Tatum talked extensively throughout the year about the pain of losing in the Finals. The Celtics don’t look like they need to worry about that this year.

4. Joe Mazulla was heavily criticized for not doubling Jimmy Butler, but doubling Butler (16 points, 5-for-13 shooting) wouldn’t have changed Sunday’s outcome in the slightest. Gabe Vincent went 11-for-14 from the floor. Duncan Robinson is now a point guard, apparently. Caleb Martin, meanwhile, is prime Duncan Robinson. Robinson, Martin, and Vincent combined to make 15 3-pointers, which was nearly three times as many as the Celtics’ entire starting lineup (six).


Mazzulla said after the game that he didn’t have the Celtics ready to play and took the blame for the loss, but that simply doesn’t ring true.
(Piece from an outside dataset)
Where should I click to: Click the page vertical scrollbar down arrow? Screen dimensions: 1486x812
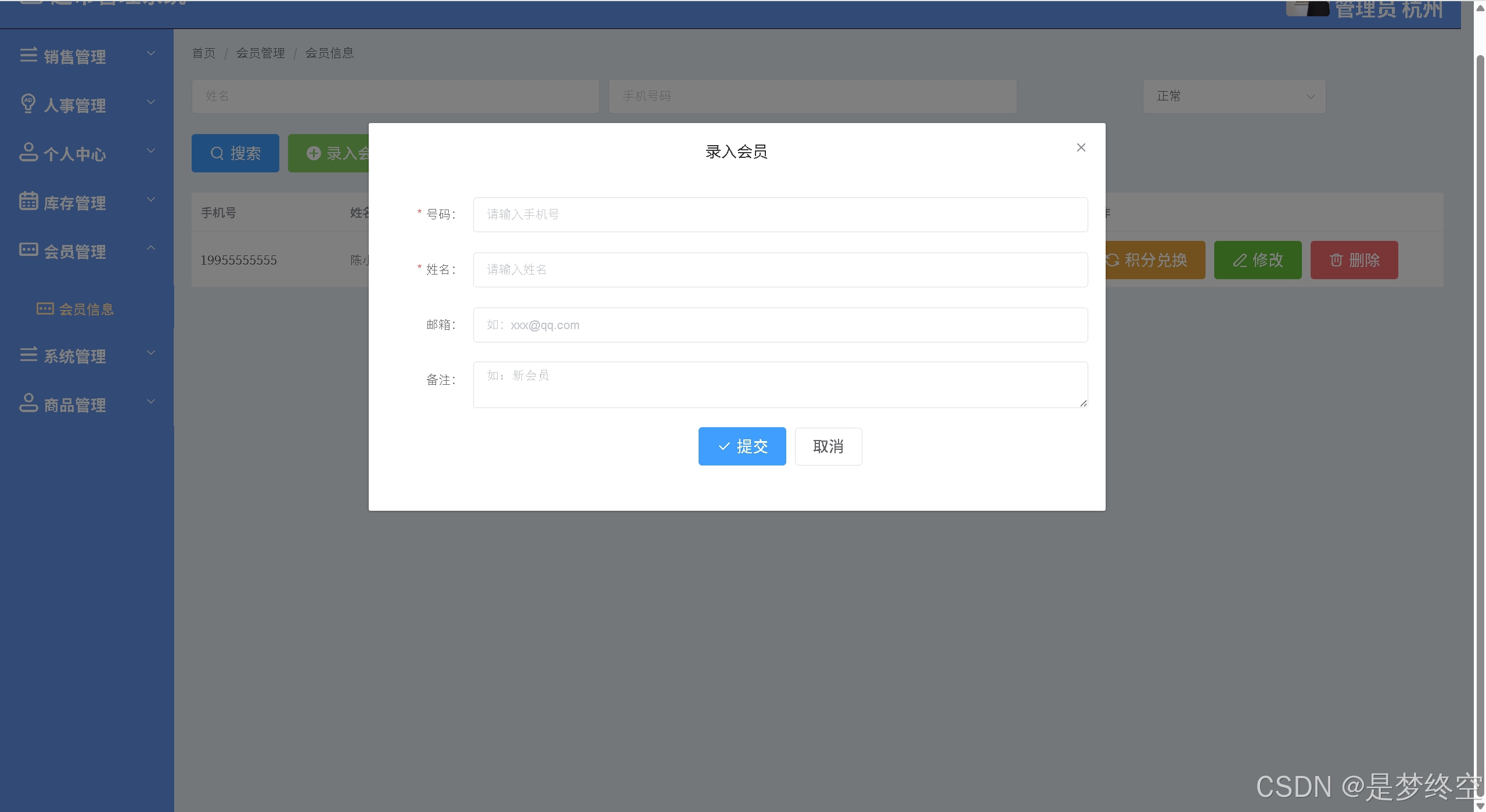tap(1480, 806)
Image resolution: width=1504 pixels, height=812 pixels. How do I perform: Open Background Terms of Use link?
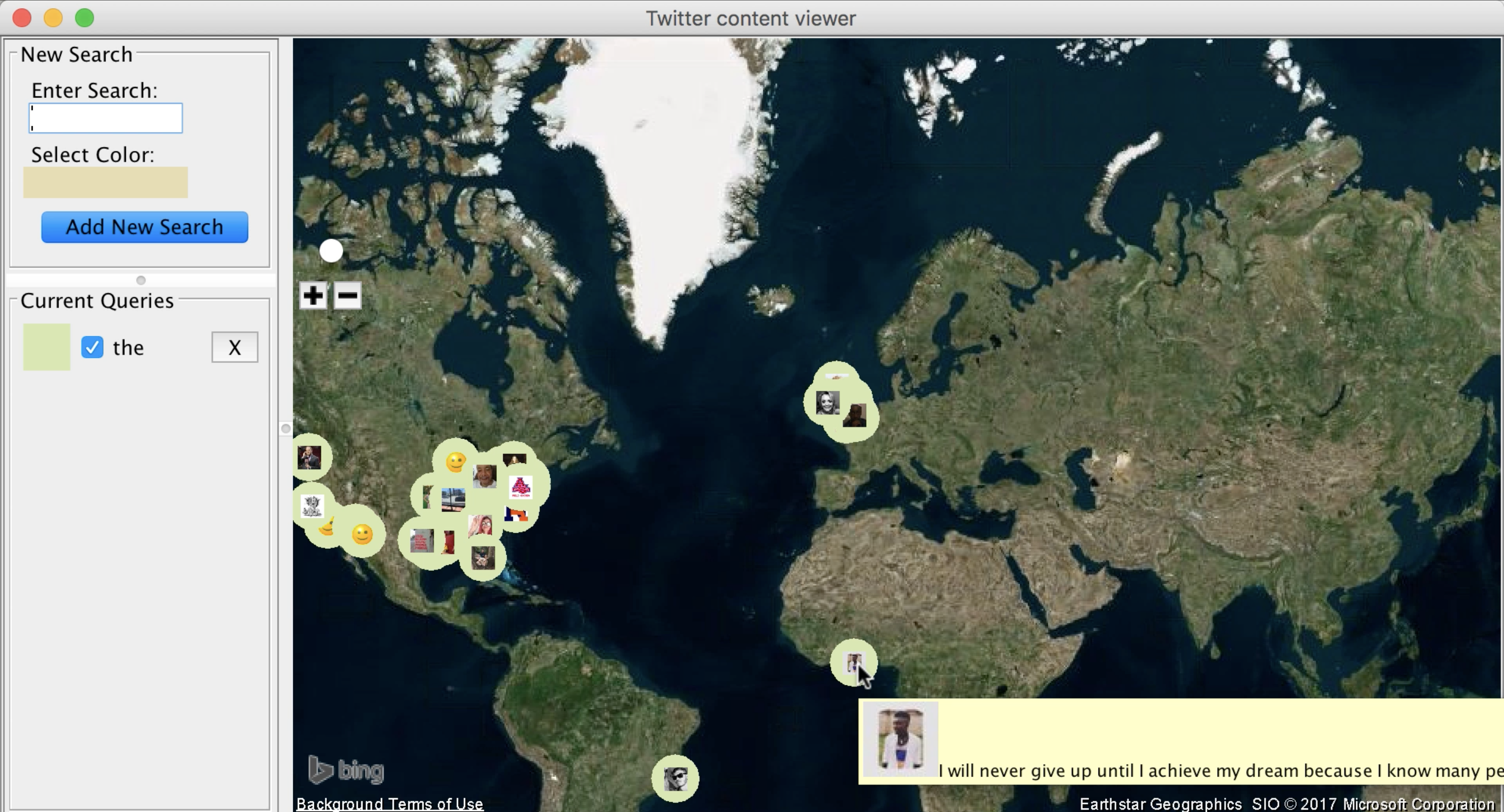coord(389,804)
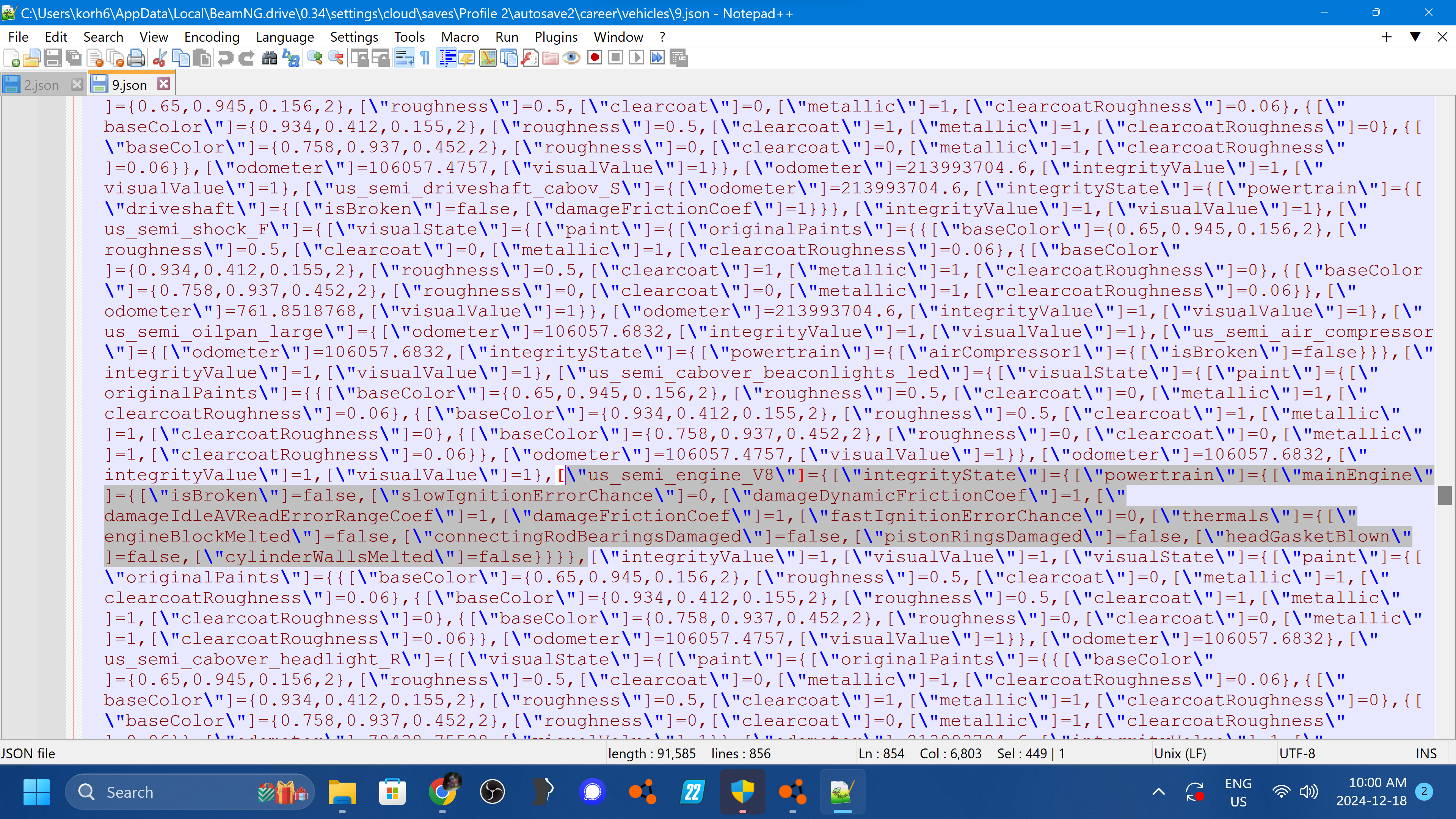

If the Celtics — who have been here before and won — truly weren’t ready for a must-win Eastern Conference finals game, that’s a failure the players deserve to hold for the summer.

5. The Celtics’ two hardest playing players in the second half were Grant Williams and Robert Williams. Neither played in the fourth quarter, because there was no point to anyone in the rotation playing in the fourth quarter (Marcus Smart got a little run, as if Mazzulla was close-but-not-quite ready to admit defeat).

6. The Celtics took 11 of their 17 free throws in the fourth quarter. Whether that was a failure of the Celtics themselves (which is what the eye test would suggest) or a failure of the officials (what Celtics players who complained throughout the game certainly seemed to think) is a little unclear.

7. You can’t sum up a playoff series with one play, but Bam Adebayo certainly tried to in the first half.

8. How will the Celtics even get themselves ready for Game 4? The Heat clearly smell blood. The Celtics visibly quit, to the point that even TNT broadcasters who want people watching noted that they looked finished.

Maybe the Celtics surprise us. Maybe something happens in the middle of the game that galvanizes them. Maybe a Heat player slips up and offers a quote that wakes something up in the next two days.


But the far, far more likely outcome is that we only have 48 more minutes of Celtics basketball to watch before they are eliminated. If Sunday’s game was any indicator, an elimination might be a mercy.

Game 4 tips off at 8:30 p.m. on Tuesday.